Öncelikle kitap fikrinin nasıl oluştuğunu anlatır mısınız? Kitap çıkmadan kısa bir süre evvel kaybettiğimiz Agah Özgüç’ün de yer aldığı özenli bir çalışma. Türk sinemasının en büyük isimlerinden birini yine Türk sinema kültürünün en önemli yazarlarından biriyle aynı kitapta anlatmış olmak nasıl bir duygu?

Kitap fikri, anıların kaleme alındığı döneme kadar uzanıyor. 80’lerin ortalarında Ertem Eğilmez’le çalışmaya başladım. Onun süpervizörlüğünde birçok filmin senaryosunu yazdım. Bunlardan biri de kendisinin yönettiği ‘Aşık Oldum’ filmiydi. Bu çalışmalar sırasında bazı akşamlar anılarını anlatmaya başladı. Ben de “Dur, bunları kaydedelim” dedim ve kitap fikri burada başladı. Uzun süre, parça parça, o akşam ne anlatmak isterse onu anlattı. Ama hastalığı artınca ara vermek zorunda kaldık. Daha sonra ‘Arabesk’in çekimleri ve vefatı geldi. Söyleşilerde ancak 60’ların ortalarına gelebilmiştik. Bu nedenle yarım kaldı. Bu anıların bir bölümünü Ertem Eğilmez’in ölümünün birinci yılında Güneş gazetesinde yayınladım. Ama bütününü de kitaplaştırmak istiyordum. Bunu biraz da vefa borcu gibi görüyordum. Lakin tek başına bu anıların kitaplaşması bana eksik geliyordu. Yıllarca bilgisayarımda bekleyip durdu. İBB Yayınları’ndan Ertem Eğilmez kitabı önerisi gelince ne yapabileceğimi düşünmeye başladım. Daha önce bir ‘Ertem Eğilmez’ kitabına imza atmış olan Cem Pekman’dan, Eğilmez’in sinemasına toplu bir bakış yapmasını istedim.
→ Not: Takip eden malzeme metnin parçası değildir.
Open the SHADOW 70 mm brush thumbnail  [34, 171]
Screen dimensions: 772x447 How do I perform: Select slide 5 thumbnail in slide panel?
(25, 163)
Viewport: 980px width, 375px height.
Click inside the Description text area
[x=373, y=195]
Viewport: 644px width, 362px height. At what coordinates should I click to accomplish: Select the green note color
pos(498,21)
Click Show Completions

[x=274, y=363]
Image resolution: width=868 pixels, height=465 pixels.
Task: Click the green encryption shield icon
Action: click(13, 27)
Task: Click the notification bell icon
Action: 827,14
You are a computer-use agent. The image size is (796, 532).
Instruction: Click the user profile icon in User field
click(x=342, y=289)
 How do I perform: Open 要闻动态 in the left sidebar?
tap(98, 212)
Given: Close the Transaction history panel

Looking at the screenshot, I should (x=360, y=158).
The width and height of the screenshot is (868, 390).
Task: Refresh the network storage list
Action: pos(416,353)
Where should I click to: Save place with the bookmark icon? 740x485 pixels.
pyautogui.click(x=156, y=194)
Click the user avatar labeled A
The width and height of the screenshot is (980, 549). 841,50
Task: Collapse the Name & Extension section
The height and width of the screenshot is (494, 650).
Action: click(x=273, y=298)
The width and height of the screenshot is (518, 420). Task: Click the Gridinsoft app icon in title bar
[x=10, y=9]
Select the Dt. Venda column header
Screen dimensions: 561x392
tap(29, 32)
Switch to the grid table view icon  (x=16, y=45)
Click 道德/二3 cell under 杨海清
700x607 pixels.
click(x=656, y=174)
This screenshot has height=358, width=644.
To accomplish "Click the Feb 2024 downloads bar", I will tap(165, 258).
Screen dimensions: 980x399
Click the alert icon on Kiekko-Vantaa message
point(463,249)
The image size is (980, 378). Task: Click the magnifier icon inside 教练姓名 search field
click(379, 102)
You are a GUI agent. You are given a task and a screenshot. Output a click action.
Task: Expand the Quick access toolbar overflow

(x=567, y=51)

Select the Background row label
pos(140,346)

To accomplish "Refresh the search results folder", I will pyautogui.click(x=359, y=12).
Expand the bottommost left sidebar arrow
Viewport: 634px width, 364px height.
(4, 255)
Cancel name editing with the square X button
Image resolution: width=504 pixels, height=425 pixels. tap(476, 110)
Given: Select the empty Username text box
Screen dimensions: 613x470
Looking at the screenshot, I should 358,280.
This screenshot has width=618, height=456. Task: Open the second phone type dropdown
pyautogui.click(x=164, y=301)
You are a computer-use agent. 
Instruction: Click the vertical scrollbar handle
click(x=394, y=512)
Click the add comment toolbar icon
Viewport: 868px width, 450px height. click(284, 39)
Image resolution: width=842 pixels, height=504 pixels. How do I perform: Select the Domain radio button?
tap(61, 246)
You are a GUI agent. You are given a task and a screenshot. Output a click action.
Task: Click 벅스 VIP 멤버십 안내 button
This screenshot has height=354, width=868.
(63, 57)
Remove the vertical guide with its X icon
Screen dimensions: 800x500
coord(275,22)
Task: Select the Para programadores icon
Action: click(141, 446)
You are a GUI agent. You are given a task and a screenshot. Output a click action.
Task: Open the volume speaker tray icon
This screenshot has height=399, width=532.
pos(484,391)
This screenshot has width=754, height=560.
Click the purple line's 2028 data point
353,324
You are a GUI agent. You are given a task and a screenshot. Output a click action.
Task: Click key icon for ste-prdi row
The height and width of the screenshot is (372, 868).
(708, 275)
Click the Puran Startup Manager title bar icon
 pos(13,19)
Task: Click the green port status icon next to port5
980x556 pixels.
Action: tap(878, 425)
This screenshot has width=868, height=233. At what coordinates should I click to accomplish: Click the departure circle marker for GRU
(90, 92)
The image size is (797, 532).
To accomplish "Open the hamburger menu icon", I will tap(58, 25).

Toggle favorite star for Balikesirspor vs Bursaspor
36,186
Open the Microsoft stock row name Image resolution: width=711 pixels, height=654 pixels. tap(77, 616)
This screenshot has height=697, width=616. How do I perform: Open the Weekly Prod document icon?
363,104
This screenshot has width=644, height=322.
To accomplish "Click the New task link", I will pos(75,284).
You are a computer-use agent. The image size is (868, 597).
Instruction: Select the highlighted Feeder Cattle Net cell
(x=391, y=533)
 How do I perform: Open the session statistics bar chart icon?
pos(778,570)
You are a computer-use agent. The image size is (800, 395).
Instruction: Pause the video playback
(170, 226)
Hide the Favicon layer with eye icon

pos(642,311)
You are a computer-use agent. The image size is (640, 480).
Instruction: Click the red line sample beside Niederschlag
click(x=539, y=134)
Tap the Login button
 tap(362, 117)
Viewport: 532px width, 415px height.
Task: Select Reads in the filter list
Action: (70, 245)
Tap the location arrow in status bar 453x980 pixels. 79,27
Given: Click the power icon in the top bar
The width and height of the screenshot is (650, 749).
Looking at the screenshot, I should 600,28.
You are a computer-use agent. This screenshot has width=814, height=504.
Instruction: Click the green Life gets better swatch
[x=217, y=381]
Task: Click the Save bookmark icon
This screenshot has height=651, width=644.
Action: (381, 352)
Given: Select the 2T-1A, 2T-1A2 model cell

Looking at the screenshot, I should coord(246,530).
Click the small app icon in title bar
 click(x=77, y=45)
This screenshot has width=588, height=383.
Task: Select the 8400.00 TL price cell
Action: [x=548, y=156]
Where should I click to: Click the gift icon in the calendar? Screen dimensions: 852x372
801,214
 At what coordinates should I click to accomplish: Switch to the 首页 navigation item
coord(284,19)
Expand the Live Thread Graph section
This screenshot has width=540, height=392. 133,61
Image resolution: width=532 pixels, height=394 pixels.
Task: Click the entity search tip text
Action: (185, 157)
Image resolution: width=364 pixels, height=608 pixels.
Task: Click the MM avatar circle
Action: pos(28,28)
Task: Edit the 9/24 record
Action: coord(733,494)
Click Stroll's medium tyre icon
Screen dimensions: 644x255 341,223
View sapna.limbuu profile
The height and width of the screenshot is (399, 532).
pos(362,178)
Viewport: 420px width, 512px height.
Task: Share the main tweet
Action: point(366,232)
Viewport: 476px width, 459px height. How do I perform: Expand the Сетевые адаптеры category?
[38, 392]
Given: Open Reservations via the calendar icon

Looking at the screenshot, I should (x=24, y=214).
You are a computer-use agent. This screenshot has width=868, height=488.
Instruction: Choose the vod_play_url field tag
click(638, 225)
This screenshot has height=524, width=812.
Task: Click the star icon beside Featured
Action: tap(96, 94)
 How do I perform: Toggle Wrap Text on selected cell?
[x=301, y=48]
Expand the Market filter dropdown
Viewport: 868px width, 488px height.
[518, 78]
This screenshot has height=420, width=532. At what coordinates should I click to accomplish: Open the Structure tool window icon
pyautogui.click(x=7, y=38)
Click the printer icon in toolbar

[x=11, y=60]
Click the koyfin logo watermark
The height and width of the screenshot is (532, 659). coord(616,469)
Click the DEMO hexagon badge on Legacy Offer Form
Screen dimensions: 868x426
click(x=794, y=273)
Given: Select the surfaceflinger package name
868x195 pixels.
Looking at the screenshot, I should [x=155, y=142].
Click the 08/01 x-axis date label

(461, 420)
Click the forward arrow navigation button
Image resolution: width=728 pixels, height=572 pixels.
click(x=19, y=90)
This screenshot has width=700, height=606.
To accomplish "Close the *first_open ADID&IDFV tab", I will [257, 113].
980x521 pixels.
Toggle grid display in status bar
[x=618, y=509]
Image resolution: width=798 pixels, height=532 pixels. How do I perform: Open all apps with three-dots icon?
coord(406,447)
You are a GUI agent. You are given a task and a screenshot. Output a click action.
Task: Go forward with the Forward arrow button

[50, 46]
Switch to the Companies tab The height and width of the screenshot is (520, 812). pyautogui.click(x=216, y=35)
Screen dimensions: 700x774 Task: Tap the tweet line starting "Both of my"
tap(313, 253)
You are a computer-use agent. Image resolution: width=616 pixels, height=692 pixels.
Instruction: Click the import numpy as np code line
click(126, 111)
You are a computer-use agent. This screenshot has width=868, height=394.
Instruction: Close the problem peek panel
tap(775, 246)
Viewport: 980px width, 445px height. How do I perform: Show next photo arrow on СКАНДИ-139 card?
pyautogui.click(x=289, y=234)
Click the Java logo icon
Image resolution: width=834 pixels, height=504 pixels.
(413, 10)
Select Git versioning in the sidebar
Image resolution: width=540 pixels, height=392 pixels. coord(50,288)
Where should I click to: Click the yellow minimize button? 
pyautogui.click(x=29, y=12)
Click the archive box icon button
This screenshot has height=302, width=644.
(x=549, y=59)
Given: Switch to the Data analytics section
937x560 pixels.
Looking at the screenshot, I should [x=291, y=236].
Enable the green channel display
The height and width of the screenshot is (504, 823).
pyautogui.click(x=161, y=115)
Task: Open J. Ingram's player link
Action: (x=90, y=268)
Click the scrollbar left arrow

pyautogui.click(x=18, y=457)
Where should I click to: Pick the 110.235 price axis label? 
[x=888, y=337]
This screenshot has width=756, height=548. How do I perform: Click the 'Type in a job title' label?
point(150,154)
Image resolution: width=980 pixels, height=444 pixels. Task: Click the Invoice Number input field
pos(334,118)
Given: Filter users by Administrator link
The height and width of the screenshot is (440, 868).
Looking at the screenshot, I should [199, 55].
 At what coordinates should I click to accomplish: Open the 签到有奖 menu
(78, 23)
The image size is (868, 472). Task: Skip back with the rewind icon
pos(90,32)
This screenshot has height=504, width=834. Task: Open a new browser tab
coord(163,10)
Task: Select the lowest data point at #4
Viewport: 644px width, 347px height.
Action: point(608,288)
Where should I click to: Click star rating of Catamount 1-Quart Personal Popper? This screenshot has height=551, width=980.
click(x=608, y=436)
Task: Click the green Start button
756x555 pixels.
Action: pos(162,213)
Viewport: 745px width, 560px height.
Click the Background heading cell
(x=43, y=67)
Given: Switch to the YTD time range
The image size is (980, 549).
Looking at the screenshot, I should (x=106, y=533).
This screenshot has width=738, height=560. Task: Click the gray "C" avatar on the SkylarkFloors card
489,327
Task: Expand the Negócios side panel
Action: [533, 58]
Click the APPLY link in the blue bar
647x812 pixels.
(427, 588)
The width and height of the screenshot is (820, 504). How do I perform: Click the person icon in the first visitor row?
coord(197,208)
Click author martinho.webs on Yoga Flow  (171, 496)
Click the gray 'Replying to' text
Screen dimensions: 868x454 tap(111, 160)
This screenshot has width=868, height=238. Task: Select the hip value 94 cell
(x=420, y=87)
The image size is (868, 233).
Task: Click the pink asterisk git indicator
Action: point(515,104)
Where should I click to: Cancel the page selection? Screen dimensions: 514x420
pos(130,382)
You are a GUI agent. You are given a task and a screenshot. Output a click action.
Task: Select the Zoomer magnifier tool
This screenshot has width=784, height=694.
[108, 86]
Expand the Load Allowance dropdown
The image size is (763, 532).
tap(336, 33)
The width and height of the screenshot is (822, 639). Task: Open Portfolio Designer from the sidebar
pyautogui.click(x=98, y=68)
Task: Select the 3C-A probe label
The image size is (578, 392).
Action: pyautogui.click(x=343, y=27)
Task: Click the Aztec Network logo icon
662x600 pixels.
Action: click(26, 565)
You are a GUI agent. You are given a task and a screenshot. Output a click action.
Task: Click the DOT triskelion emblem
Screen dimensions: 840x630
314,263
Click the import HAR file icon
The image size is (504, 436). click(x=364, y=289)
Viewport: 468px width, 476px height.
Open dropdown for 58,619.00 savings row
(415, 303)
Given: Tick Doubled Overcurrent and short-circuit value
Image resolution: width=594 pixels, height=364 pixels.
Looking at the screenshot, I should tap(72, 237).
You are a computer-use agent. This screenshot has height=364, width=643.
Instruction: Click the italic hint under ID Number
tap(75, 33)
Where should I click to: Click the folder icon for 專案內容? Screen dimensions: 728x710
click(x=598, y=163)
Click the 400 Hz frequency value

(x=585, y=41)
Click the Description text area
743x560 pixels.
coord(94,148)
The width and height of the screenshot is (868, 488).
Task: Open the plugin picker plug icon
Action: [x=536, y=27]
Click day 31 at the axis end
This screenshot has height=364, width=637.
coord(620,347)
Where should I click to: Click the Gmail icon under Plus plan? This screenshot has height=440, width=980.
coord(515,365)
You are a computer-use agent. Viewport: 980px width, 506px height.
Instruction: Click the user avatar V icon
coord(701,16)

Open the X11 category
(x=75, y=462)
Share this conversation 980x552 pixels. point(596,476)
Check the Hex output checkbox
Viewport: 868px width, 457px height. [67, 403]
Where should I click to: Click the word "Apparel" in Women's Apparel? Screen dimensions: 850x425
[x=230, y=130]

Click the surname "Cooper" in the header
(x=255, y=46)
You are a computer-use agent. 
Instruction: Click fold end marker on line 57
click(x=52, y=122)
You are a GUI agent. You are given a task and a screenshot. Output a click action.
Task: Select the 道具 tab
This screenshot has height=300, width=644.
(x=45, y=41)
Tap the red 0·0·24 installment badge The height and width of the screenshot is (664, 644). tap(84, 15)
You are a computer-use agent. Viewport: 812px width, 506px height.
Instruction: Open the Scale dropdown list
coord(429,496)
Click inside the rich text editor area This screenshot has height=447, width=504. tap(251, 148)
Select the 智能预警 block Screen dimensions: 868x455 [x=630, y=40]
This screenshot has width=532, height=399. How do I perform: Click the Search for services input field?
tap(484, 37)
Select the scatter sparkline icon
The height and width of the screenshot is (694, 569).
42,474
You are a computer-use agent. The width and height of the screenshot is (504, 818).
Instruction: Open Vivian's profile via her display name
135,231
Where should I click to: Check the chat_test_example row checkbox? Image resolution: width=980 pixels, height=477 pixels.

O da özellikle popüler sinema açısından Eğilmez sinemasının farkı üzerine yoğunlaştı. Kitapta Agah Özgüç olmazsa çok eksik olur diye düşündük. Ertem Eğilmez ve Arzu Film’i hepimizden iyi tanıyordu. Filmografiyi hazırlamasını da istedik. Ne yazık ki yazılarını teslim ettikten kısa bir süre sonra onu kaybettik.

Gökhan AkçuraGökhan Akçura

Kitapta Eğilmez’in farklı işlerinden söz ediyorsunuz. Eğilmez’in gençlik anılarından, askerlik dönemlerinden veya yayıncılık dönemlerinden sinemacı kimliğine belirgin biçimde yansıyan özellikleri neler?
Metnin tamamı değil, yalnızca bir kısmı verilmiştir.